Rainbow Flag Bisexual Flag
Labrys Lambda
Gender Symbols

We have decorated our custom wedding rings with gay and lesbian symbolism. Click the symbols to the right to read about their relationships to the gay and lesbian movement

Rainbow Flag

Artist Gilbert Baker first proposed the Rainbow Flag as the symbol for the 1978 San Francisco Gay Freedom Day Parade. Volunteers hand-dyed and hand-stitched two huge flags out of organically grown cotton. The original design used eight colors, but hot pink and turquoise were eliminated because of cost. The six colors of the resulting flag displayed at the 1979 parade symbolized the following: red for life, orange for healing, yellow for sun, green for harmony with nature, blue for art, and purple for spirit. Within the first two years of production, the flag became so popular that it used up the world's supply of purple flag cotton.

The Rainbow Flag became nationally known after a 1988 lawsuit in which John Stout, a gay man living in West Hollywood, CA. successfully fought his landlord's attempt to keep him from flying the flag from his apartment balcony. A mile-long rainbow flag weighing over 7,000 pounds was carried by over 10,000 people as part of the 1994 New York City Pride Parade, marking the 25th anniversary of the Stonewall Rebellion.

Gender Symbols

Gender Symbols are common astrological signs handed down from ancient Roman times. The pointed Mars symbol represents the male and the Venus symbol with the cross represents the female. Double interlocking male symbols have been used by gay men since the 1970s. Double interlocking female symbols have often been used to denote lesbianism, but some feminists have instead used the double female symbols to represent the sisterhood of women. These same feminists would use three interlocking female symbols to denote lesbianism. Also, some lesbian feminists of the 1970's used three interlocking female symbols to represent their rejection of male standards of monogamy.

Also in the 1970s, gay liberation movements used the male and female symbols superimposed to represent the common goals of lesbians and gay men. These days, the superimposed symbols might also denote a heterosexual aware of the differences and diversity between men and women.
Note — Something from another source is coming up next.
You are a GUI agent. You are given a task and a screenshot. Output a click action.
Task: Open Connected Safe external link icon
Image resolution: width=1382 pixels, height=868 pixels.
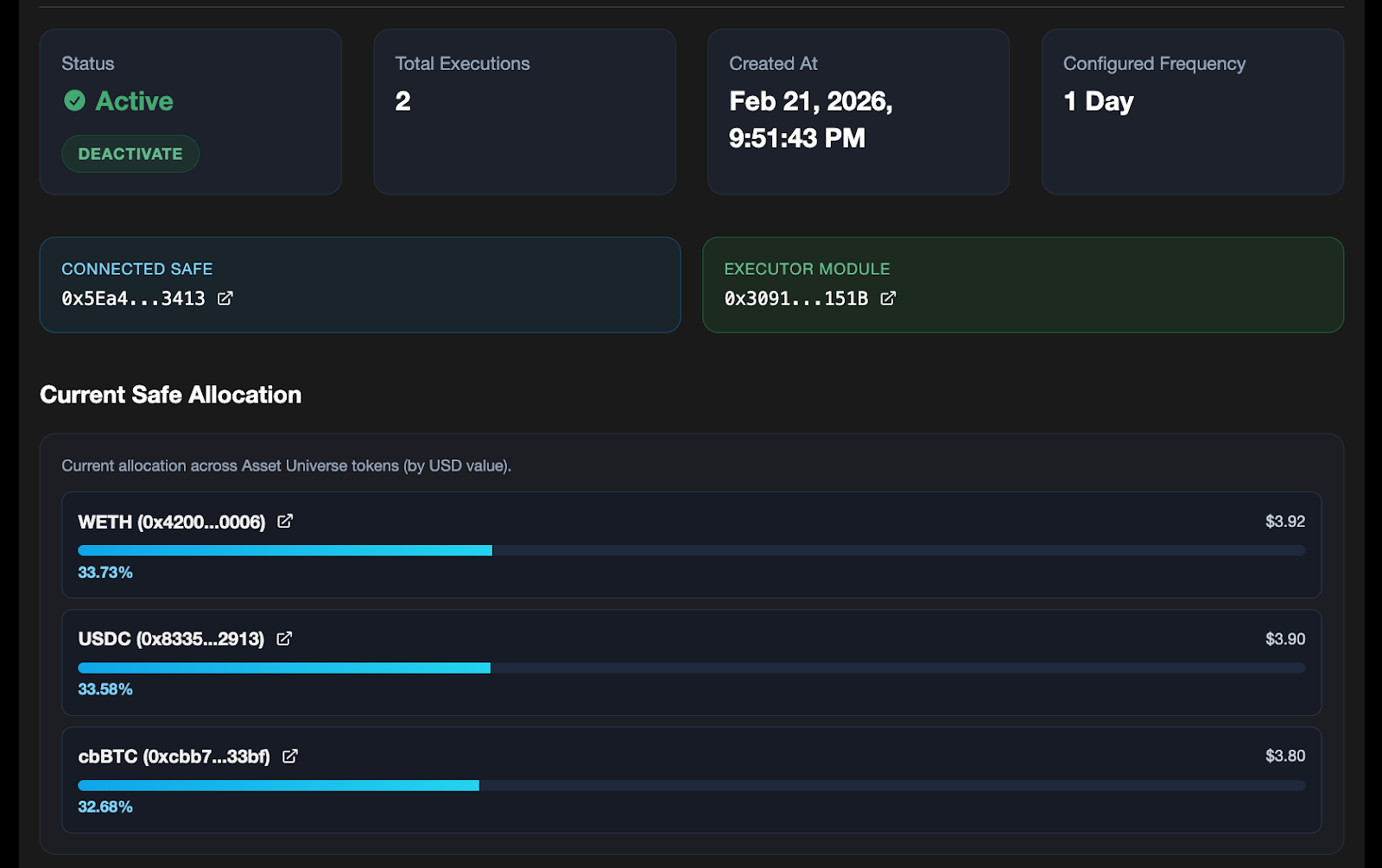pos(225,298)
A transgendered person might superimpose the male and female symbols in such a way that the arrow and cross join on the same single ring.

Bisexual Flag

Bisexual Pride Flag The pink color represents sexual attraction to the same sex only (gay and lesbian), the blue represents sexual attraction to the opposite sex only (straight) and the resultant overlap color purple represents sexual attraction to both sexes (bi).

Lambda

This Greek letter was adopted by the Gay Activist Alliance in 1970 as a symbol of the gay movement. An ancient Greek regiment of warriors who carried a flag emblazoned with the lambda marched into battle with their male lovers. The group was noted for their fierceness and willingness to fight until death. It became the symbol of their growing movement of gay liberation. In 1974, the Lambda was subsequently adopted by the International Gay Rights Congress held in Edinburgh, Scotland. As their symbol for lesbian and gay rights, the Lambda has become internationally popular.

Labrys

The Labrys, or double-bladed ax comes from the goddess Demeter (Artemis). It was originally used in battle by Scythian Amazon warriors. The Amazons ruled with a dual-queen system, and were known to be ferocious and merciless in battle, but just and fair once victorious. Rites associated with the worship of Demeter are believed to have involved lesbian sex. Today, the labrys has become a symbol of lesbian and feminist strength and self-sufficiency.